BB&T in Winston-Salem, N.C., appears to be laying the groundwork for a marketing campaign aimed at the Asian community.

A group of Asian employees at the $212 billion-asset company recently formed an advisory council in hopes of guiding management on smart ways to connect with Asian personnel and clients.

The so-called Asian Affinity Group held a networking event in February in conjunction with the Lunar New Year, a popular holiday in the Asian community. It has also formed a steering committee with co-chairs in North Carolina and Texas, and created a detailed mission statement, according to information that had been posted on a website with the URL

The site went offline Thursday shortly after an American Banker reporter asked the company questions about it. A message at that address said it will be back online this summer.

The group wants to provide input for an effort it called BB&T's Asian market initiative, according to the mission statement. Asian Affinity Group also wants to "provide strategic recommendations" to BB&T and its executive diversity council, while offering support for Asian employees and increasing the company's "awareness and involvement in the Asian community."

A BB&T spokeswoman, reached on Thursday before the site disappeared, declined to comment on the group beyond confirming that it exists.
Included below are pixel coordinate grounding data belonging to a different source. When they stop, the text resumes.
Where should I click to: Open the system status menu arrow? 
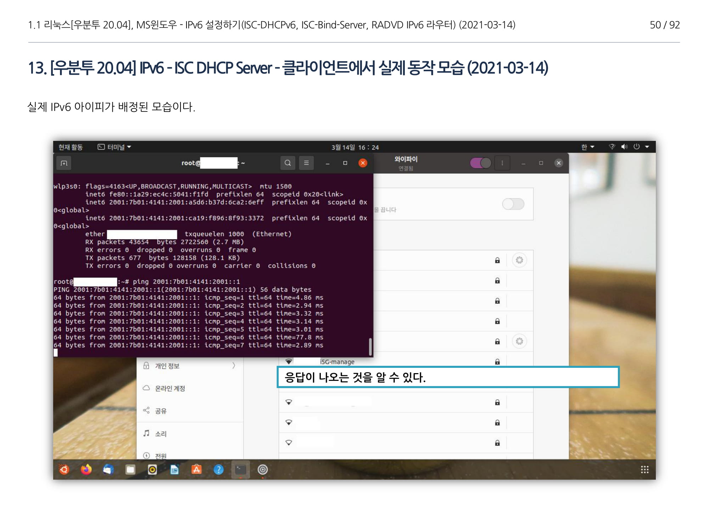point(647,147)
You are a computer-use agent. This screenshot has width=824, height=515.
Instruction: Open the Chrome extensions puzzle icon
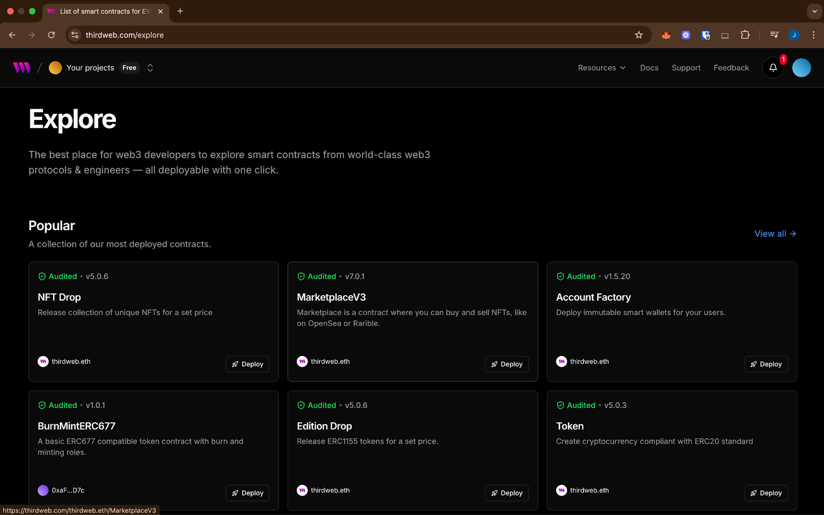[x=745, y=35]
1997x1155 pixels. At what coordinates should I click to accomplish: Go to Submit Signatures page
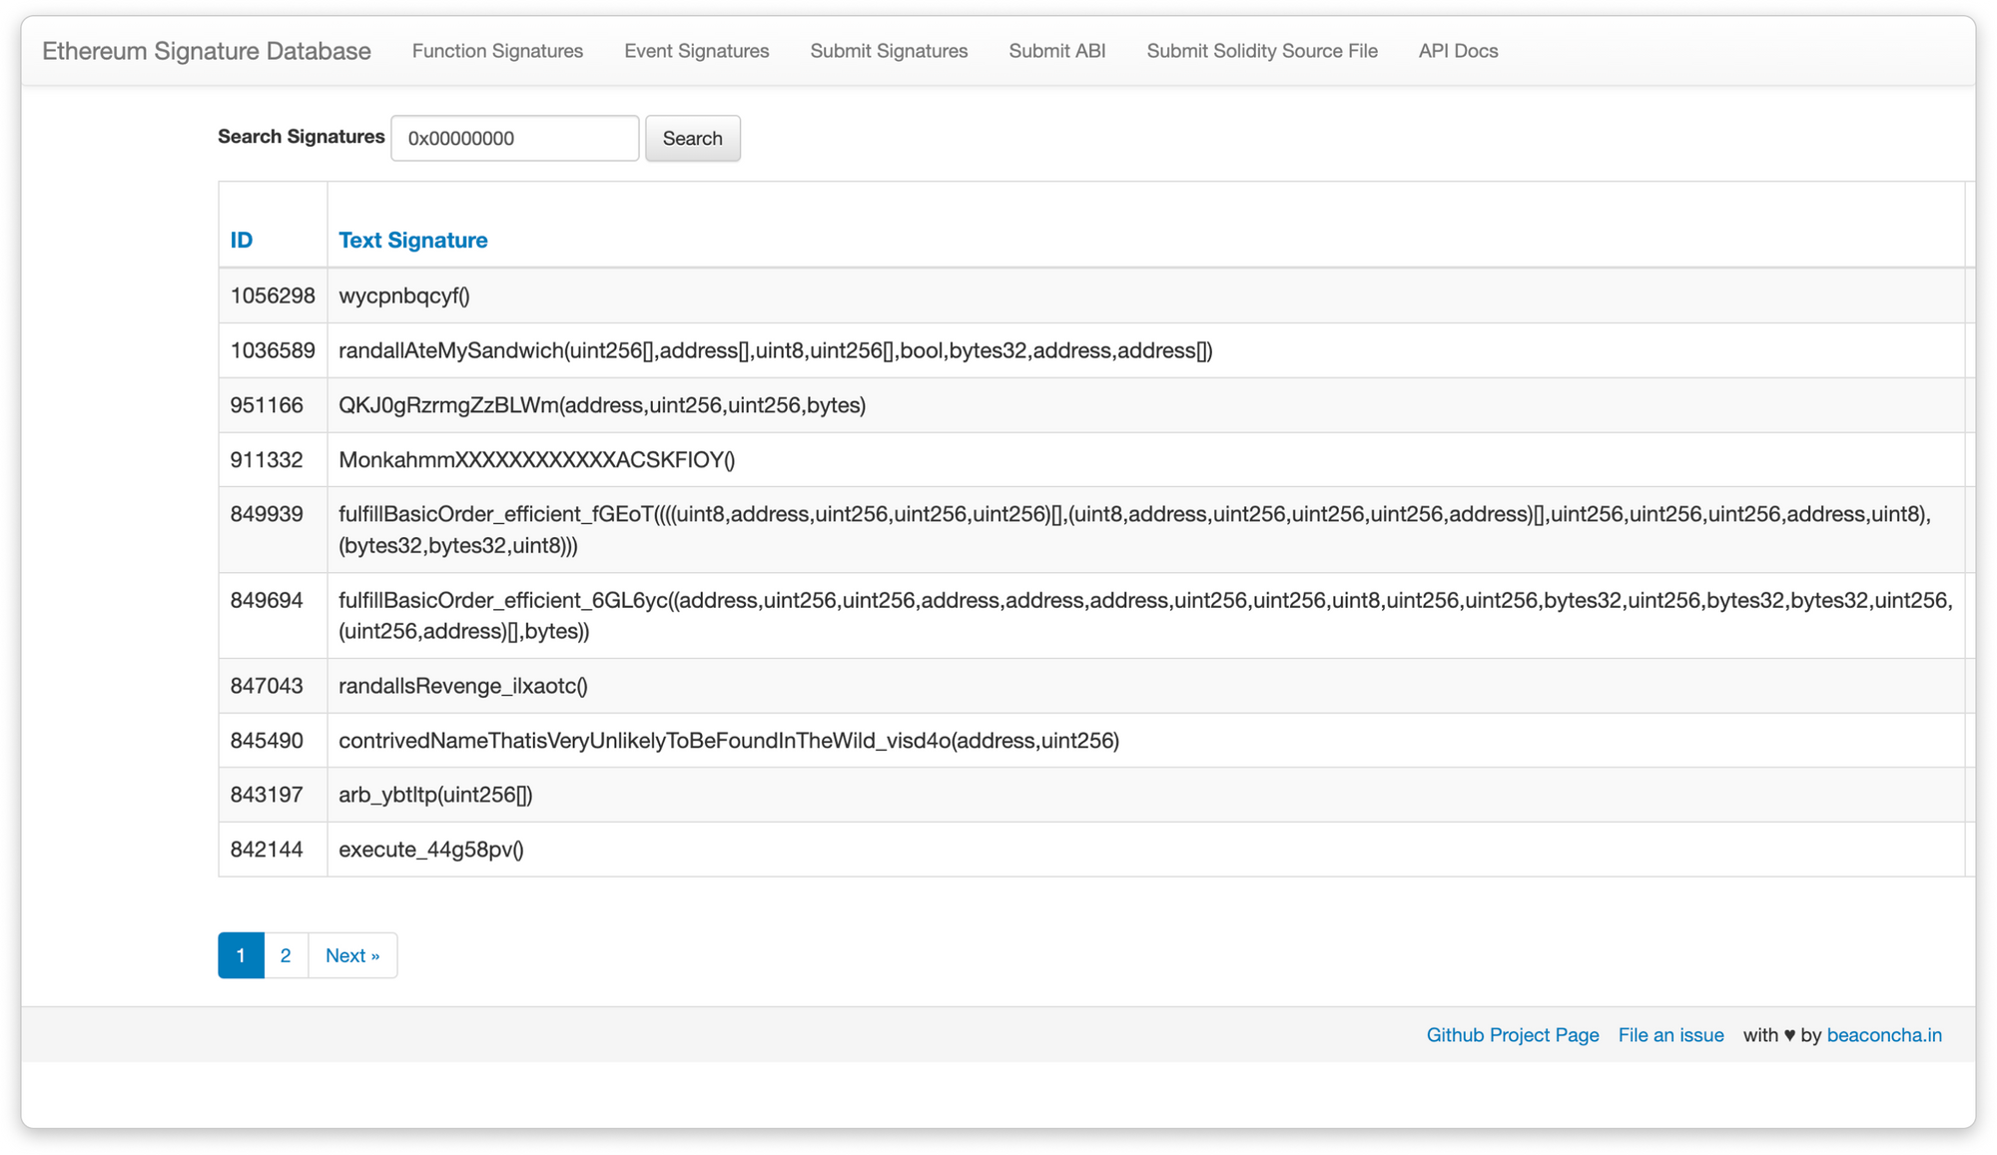pyautogui.click(x=889, y=51)
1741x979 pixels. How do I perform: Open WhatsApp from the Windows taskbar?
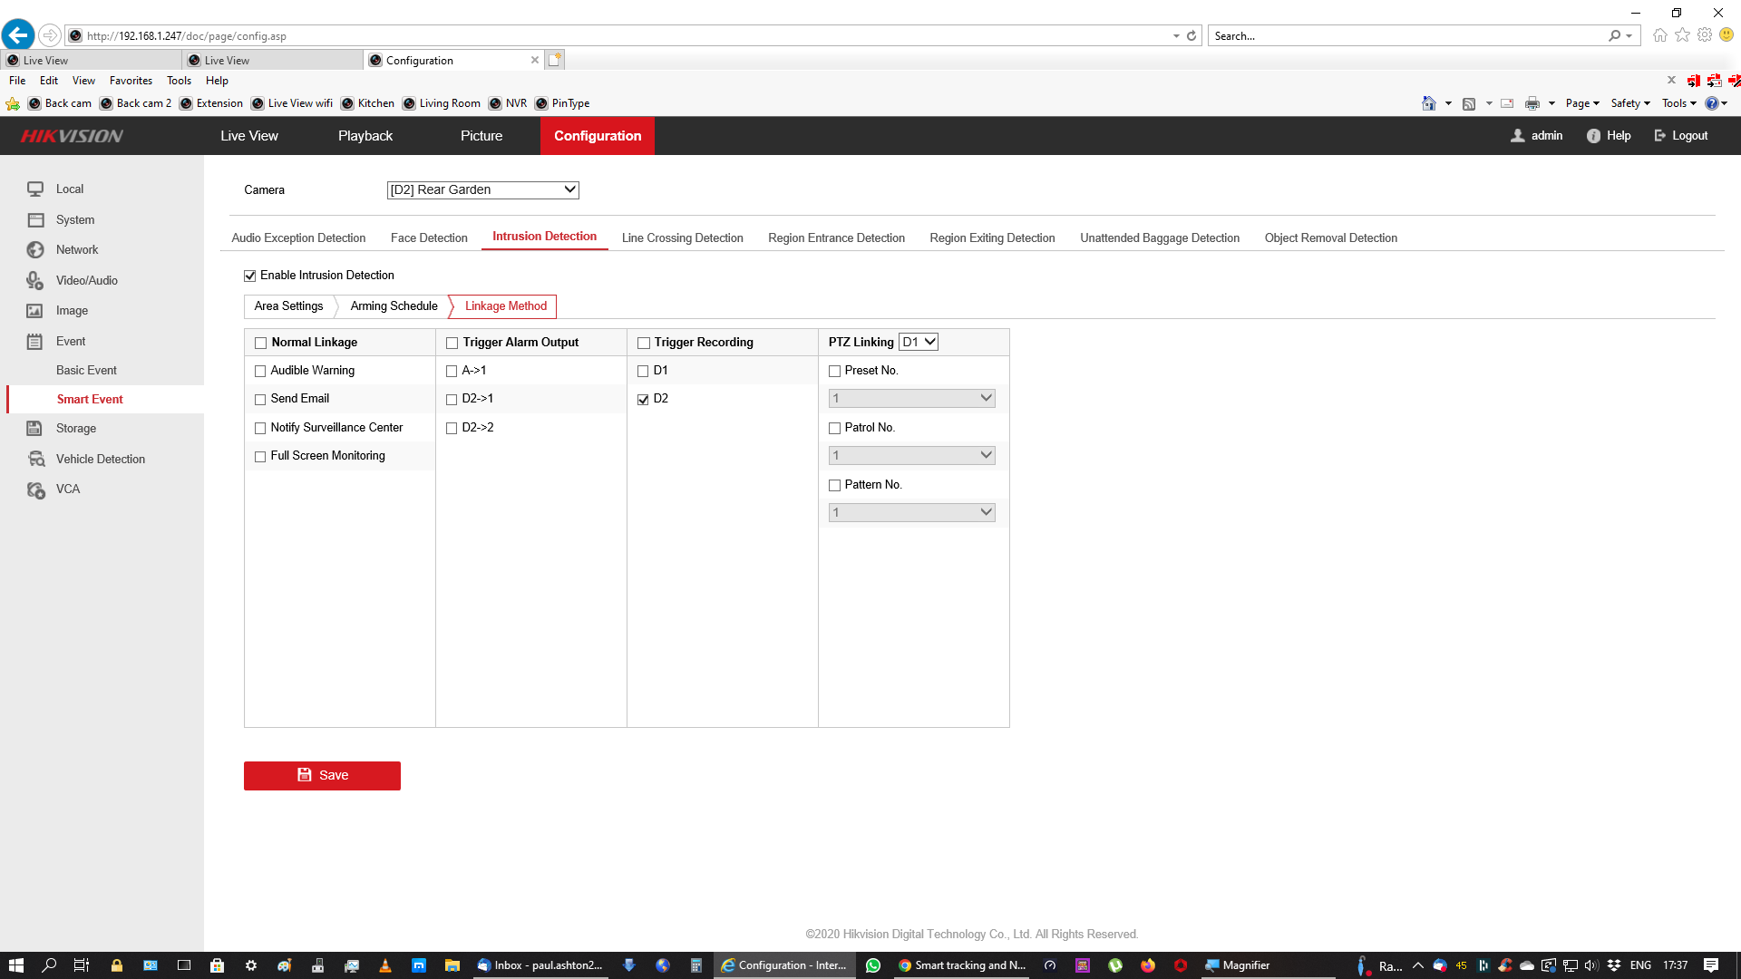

A source familiar with the effort said the group is interested in becoming a business resource group, where it would become a formal part of BB&T and play a role in strategic planning. Such groups, often created around shared characteristics or life experiences, are common in large corporations.

The locations of the co-chair positions are noteworthy, particularly the creation of a post in Texas, where BB&T is interested in growing more aggressively. The company bought dozens of Citigroup branches in the state and is keen on more acquisitions, provided the targets have been prudent in managing their exposure to the oil industry during the current energy crisis.

Texas has a growing Asian demographic; it made up 4.5% of the state's population in 2014 compared with 3.8% in 2010, according to Census Bureau data.

Texas has the third-largest Asian-American population in the country — 1.2 million, or 6.3% of all Asian-Americans in the United States — behind California and New York. Nearly a fifth of the population in Fort Bend County — near Houston — consists of Asians.

A number of mergers in Texas, including East West Bancorp Inc.'s 2013 agreement to buy MetroCorp Bancshares in Houston, were spurred by a desire to tap into that area's Asian market, said Curtis Carpenter, head of investment banking at Sheshunoff & Co. in Austin, Texas.

Marketing to Asians in Texas "could be a smart strategy," Carpenter said.

"The key is to hire lenders who know that community, understand the cultural differences and can market effectively," he added. "Asians tend to do business together and like banking groups tailored and focused on their needs. They're good bank customers, and banks that serve that community tend to do very well."

North Carolina, meanwhile, has about 284,000 Asian-Americans, representing 1.5% of the national population. Since the state is BB&T home turf, there is a high likelihood that a large number of its Asian workforce is based there. The Asian population in North Carolina increased from 2.2% of all residents in 2010 to 2.7% in 2014.